Is it normal to give up hope on romance/romantic relationship?

[30F] I have never been in a relationship. Not that I was not interested, it just didn’t happen. I majored in a subject that took away most of my 20s and by the time I started working (28) and had an idea about my likes and dislikes about men, I rarely found any guy interesting. When I did, they were mostly taken. By the time I turned 30, I realized being single is the most probable option I have left and I making peace with it. What I don’t understand is how I ended up being so.

I was the hopeless romantic in my teens. I remember gushing over that new actor/that cute guy in the glass in my class/the random good looking stranger at mart. I had a good group of friends to chill out with – smart, works hard and have fun while at it. I did not necessarily feel the ‘need’ to have a boyfriend or be in a relationship until I was 25. By then the ambition to be successful at career overpowered the idea of finding a romantic partner. There were no ‘accidentally meeting the right person’ that happened too. Once I got a job that I am comfortable in, pays well and that I love to do, coming back home, having noone to have a meaningful conversation with is making me realize the void in my life. Most of my friends are married; conversations with them make me feel like a loser for not having a romantic partner (=good quality of life). I am happy for their happiness, I just don’t feel good about myself after the call ends. The calls, the conversations and meetups have become sparse coz I’d be the only person who will have nothing in common to speak about – gifts for anniversaries, going on romantic dates, diapers and visits to child clinics and such.
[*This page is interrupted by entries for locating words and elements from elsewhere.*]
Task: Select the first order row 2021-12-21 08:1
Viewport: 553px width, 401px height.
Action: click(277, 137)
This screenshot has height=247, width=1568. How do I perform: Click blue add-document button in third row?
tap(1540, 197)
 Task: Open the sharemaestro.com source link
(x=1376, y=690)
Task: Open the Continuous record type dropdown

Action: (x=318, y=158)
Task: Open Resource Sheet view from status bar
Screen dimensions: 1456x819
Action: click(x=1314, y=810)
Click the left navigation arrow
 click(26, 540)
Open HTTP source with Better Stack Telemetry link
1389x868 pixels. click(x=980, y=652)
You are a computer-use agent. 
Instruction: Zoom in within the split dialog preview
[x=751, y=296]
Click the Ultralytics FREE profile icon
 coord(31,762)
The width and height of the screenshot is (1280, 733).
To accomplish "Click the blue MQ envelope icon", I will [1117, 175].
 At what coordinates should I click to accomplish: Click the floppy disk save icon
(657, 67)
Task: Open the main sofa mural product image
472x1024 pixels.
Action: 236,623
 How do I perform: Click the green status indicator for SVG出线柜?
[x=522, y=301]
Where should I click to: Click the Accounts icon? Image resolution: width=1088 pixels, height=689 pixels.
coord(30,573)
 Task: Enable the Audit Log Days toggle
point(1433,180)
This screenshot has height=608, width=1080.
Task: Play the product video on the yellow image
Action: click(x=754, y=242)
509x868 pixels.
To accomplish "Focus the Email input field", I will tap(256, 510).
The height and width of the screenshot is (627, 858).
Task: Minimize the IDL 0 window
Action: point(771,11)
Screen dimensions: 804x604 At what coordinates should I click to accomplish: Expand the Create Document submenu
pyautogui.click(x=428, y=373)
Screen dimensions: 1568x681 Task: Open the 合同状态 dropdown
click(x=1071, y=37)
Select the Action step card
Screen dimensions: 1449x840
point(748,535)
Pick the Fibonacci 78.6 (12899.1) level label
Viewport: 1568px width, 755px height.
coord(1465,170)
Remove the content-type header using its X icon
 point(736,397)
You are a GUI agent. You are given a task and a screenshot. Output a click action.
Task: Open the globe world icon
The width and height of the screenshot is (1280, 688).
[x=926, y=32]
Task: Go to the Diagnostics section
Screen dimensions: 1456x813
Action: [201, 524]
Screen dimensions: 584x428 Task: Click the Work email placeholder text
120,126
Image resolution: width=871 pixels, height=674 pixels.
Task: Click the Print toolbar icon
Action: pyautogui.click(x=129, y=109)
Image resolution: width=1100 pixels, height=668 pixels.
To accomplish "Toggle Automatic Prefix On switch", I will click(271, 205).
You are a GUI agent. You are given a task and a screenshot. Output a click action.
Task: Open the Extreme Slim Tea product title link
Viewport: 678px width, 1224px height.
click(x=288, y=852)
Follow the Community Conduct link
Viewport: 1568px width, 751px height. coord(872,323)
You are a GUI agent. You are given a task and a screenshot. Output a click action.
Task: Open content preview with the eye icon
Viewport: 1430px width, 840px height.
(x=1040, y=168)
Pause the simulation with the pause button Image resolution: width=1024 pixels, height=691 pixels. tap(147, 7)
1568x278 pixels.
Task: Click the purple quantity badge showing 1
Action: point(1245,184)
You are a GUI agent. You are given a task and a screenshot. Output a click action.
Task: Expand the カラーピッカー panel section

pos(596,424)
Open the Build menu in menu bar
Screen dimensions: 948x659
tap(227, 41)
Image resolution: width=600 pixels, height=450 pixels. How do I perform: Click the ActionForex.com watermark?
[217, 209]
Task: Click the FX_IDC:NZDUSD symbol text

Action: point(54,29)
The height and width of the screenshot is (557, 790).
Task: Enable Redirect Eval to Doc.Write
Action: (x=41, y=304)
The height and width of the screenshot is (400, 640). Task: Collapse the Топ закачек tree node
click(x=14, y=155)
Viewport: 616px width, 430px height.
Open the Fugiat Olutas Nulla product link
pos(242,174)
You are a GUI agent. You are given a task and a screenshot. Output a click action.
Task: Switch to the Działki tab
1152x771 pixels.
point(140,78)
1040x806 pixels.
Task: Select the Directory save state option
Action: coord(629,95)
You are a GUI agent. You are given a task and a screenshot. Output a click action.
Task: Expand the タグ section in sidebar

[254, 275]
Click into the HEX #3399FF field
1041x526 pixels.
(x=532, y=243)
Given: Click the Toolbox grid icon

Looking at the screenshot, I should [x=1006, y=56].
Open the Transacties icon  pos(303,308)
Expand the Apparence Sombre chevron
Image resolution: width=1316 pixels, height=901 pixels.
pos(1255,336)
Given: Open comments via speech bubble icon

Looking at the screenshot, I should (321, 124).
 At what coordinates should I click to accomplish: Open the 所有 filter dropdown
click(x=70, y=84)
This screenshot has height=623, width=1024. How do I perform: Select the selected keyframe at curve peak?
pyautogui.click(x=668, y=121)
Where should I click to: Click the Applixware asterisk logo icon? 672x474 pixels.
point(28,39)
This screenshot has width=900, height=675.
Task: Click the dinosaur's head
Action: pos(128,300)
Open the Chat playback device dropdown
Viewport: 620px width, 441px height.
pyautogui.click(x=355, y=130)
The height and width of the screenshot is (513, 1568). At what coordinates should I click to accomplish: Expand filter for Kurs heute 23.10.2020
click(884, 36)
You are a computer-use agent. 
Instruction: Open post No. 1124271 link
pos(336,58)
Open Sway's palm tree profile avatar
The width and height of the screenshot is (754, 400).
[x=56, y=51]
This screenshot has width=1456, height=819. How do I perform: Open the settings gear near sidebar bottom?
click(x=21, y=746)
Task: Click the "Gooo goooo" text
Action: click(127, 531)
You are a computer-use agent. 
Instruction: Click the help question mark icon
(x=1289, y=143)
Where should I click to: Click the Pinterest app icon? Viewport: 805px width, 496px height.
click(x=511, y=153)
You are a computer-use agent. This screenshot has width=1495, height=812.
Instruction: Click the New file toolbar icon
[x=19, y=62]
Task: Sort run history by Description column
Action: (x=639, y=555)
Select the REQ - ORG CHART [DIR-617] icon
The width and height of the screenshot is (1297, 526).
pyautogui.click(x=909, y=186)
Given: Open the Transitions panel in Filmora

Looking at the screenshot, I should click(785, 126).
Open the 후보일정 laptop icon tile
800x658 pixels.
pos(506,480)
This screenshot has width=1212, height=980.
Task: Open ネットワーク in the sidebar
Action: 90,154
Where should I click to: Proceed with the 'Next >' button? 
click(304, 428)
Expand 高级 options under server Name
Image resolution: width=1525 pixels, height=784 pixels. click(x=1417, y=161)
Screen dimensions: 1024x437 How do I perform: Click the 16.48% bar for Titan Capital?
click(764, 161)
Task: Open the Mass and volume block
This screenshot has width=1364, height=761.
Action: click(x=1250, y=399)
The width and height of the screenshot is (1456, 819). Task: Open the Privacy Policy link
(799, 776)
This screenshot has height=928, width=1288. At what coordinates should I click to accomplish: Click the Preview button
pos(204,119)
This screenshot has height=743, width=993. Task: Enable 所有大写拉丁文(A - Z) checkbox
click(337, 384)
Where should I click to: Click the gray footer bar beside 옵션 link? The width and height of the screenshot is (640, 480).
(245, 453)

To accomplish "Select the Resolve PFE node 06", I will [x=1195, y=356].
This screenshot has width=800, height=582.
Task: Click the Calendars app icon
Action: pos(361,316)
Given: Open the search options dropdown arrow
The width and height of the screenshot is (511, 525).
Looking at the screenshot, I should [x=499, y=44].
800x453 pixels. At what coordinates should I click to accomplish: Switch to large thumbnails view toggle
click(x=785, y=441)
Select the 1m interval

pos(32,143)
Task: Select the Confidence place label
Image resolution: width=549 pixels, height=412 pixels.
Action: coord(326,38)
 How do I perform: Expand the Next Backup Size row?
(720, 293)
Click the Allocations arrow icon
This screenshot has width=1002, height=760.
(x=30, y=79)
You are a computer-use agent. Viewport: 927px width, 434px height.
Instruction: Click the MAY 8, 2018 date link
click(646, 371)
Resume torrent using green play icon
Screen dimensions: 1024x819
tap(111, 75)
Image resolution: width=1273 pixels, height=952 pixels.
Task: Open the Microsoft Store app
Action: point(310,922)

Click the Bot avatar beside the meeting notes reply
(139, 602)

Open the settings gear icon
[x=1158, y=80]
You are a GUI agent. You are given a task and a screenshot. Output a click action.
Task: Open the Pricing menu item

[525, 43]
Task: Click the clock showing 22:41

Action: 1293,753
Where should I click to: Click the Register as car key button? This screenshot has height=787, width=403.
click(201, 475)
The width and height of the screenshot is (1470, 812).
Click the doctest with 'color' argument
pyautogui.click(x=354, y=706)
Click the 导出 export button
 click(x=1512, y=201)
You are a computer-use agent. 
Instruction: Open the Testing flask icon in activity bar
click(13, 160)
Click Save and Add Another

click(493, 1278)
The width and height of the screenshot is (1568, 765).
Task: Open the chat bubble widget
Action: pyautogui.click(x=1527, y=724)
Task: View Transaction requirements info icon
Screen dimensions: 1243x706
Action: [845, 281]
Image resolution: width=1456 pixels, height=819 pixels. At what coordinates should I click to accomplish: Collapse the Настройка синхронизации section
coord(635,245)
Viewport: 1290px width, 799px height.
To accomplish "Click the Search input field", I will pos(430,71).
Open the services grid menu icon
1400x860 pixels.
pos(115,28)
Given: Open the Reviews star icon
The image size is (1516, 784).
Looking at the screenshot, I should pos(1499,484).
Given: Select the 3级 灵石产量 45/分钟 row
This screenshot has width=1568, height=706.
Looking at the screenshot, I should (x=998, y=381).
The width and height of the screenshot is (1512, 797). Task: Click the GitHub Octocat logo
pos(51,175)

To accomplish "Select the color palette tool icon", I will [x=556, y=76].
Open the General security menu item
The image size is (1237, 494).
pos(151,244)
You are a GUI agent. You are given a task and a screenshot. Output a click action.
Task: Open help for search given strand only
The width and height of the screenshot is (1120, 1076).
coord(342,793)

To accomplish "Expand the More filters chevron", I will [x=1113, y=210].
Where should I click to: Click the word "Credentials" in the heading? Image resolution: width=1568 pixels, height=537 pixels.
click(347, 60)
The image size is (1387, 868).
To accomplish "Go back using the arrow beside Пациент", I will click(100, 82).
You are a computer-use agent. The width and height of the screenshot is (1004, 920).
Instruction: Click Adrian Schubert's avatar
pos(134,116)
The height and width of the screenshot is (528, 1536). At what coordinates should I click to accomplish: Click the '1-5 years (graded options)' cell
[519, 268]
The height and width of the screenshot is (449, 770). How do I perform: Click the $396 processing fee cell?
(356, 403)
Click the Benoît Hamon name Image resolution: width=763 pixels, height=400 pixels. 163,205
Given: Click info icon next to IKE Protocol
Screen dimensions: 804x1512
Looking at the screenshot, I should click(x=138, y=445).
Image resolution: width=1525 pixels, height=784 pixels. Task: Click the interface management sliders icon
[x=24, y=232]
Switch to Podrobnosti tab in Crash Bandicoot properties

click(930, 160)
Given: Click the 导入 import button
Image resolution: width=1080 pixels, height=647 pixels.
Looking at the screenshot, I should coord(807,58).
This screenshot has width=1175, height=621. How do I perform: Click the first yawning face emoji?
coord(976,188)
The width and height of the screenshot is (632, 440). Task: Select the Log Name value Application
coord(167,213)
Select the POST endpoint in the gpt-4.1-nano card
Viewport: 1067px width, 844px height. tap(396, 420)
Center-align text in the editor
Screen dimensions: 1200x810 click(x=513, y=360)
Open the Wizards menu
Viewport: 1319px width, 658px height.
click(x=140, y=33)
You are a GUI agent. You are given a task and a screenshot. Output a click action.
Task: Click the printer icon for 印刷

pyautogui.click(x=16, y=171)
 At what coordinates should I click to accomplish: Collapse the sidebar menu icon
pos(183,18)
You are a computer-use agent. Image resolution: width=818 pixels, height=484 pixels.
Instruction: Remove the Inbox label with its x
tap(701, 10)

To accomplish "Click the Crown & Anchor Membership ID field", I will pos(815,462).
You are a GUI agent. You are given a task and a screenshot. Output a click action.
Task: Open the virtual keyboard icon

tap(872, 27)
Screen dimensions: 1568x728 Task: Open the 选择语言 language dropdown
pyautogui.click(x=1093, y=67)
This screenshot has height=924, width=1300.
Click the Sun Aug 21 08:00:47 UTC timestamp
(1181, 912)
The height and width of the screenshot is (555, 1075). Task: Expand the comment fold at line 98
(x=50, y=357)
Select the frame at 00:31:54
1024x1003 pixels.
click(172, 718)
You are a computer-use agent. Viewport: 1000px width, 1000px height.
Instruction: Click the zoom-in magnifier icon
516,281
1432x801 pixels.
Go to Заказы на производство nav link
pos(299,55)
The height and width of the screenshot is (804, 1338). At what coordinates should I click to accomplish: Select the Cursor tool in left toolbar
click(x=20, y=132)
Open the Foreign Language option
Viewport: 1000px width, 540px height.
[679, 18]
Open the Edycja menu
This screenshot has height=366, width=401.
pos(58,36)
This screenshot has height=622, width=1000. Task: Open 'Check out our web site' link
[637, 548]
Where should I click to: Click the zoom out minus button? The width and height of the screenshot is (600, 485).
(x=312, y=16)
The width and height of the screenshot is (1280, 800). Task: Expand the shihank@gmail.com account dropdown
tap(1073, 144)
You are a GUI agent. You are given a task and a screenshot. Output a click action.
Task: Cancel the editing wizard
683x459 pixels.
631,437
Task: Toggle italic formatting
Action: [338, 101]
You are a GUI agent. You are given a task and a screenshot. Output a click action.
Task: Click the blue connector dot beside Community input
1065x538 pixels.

Work is good. I am considered one of the best at my work place. It’s a fulfilling feeling. Outside of work, I find that I am hopeless. I have a good network of acquaintances who I can rely on for professional help. My personal life is pathetic. I regret having spending all of my energy on studies and work and not on trying to go out on dates or looking for a partner. Looking back, I think I made total injustice to my personal life and it’s affecting me badly now. The rare guys with whom I find a spark with are already taken or we don’t match on a physical level (I am quite the tall woman).

I think I have a well rounded personality. I am physically fit and emotionally balanced. In fact I have been told I am emotionally too strong. I have various interests and can initiate and partake in a good conversation. I may not be the brightest of the lot but I believe I am humble enough to accept my shortcomings and work on them. What I mean to say is I fall in the societal construct of ‘normalcy’.

I’m not sure if it is because I haven’t found a spark in a guy for quite some time, I seem to have given up on the notion of romance/romantic relationship, on the hope that it could ever happen to me. It used to make me feel sad coz I thought that was the only piece of puzzle that’s missing from my life right now. But the more realistic I get, I am feeling that I would do quite okay without the piece too. Is it normal or is it some sort of psychological compensation that my brain has come up with to not look down upon myself?